# My Pam 112 and strap journey (Warning lots of straps!)



## ditoy_eagle

When I was new with this hobby around September 2010, browsing around the forum I fell in love with a particular combo - a Pam with a Gunny 74 strap! There's just something in the strap's color that I am drawn to. And it becomes better as it ages. I ordered from Gunny right away, and when i finally got it... I never really got to use it! Problem was, I didn't have a Pam yet at that time. The Gunny 74 didn't really sit well with the Seiko BFS, so eventually.....I sold it.

Because of my BFS collection, I have collected quite a number of 24mm straps. Straps come and go. So when I finally got a Pam 112 months ago, I never had a problem with straps. I did try out the more high-end JV and Assolutamente straps, but the size 75/115 and 95/115 are either too short or too long for my wrist! And I needed straps that don't taper so I can use my personalized Eagle buckles made by Rob Montana.

Browsing the marketplace, one of our forum members posted the Gunny 74 strap for sale and instant flashback! I immediately remembered those days, my initial love for that strap! Luckily I was able to get the strap and now it's here! 

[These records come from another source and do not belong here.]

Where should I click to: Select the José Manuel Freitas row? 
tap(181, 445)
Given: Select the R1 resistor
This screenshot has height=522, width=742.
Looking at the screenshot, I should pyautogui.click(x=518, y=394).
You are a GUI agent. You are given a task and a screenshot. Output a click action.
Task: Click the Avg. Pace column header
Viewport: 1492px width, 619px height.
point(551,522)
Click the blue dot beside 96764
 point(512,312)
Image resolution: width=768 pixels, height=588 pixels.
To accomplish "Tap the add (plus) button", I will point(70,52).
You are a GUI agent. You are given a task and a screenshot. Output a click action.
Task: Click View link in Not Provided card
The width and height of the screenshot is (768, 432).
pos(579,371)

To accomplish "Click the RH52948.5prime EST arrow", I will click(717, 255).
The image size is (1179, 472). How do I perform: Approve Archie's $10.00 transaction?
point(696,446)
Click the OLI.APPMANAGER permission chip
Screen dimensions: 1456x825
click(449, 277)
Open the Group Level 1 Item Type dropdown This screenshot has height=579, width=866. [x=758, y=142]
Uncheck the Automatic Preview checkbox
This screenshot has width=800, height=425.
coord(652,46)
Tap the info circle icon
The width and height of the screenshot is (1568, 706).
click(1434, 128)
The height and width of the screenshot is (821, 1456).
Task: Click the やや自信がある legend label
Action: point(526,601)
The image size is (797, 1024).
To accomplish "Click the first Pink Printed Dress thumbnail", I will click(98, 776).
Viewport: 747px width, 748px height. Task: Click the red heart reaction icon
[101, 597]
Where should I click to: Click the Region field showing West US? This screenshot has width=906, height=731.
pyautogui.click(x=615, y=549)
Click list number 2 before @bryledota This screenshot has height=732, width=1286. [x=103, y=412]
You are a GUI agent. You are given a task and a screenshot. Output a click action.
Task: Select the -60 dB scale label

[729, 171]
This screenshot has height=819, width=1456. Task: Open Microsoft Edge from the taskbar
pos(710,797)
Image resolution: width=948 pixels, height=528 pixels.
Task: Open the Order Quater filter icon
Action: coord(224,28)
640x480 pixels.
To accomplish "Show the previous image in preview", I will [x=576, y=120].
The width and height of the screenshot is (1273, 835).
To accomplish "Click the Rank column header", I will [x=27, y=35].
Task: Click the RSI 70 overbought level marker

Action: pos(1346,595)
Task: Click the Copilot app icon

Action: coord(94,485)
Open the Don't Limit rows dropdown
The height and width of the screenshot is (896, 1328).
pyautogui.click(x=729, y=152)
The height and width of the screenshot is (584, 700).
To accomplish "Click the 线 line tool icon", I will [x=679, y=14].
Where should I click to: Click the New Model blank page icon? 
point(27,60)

Storing this strap inside my strap wallet case made me realize how much straps I have already! I must be crazy (aren't we all here in WUS?!). Leather straps are just so beautiful and they give the Pam a different personality. It's good to have plenty! So this afternoon, I decided to try all my current straps that I think still go well with the 112. I have more 24mm straps like Natos, Ted Su, Composite, etc that fit the Pam but I believe that leather straps are the best.

I will start from the 1st serious 24mm strap that I purchased, chronologically until the most recent Gunny 74 purchase.

#1 Paolo18 Stonewashed Blue - This is a Paolo18 classic! I believe he doesn't have this leather anymore though.









#2 Paneray Custom Croc - Paneray croc straps are oozing with character.









#3 Wotancraft Egiziano - The BFS craze errupted when I paired this with my Seiko BFS SNKF11 December 2010.









#4 Julien Landa stonewashed bluejeans - This is his best. Sadly, he also ran out of this leather and the new ones aren't the same.









#5 Donerix Vintage Nato - Fell in love with the hardware of this one.









#6 Donerix Vintage black - There's just something about his leather that appeals to me. To me, it looks better than the next one.









#7 Panerai OEM black calf - Looks so simple but works for formal wear.









#8 Donerix Iguana - I love the pattern of the scales, really one of a kind!









#9 Simona Bruno Allegrini mark II - The Simona brand are popular among Paneristis. The Allegrini is washed with sea-water to attain a nice finish.









#10 Altamarea vintage pale tan - the best smelling Italian leather strap I have.









#11 Simona Croc - Nice Croc pattern, simple stitching and elegant.









#12 Paneray Era - get the super-distressed version like this one so it looks multi-dimensional. I like it's suede-like texture too!









#13 Paneray Grigio - the best grey strap I have seen.









#14 Upcoming leather strap from Panatime - looks cool to me!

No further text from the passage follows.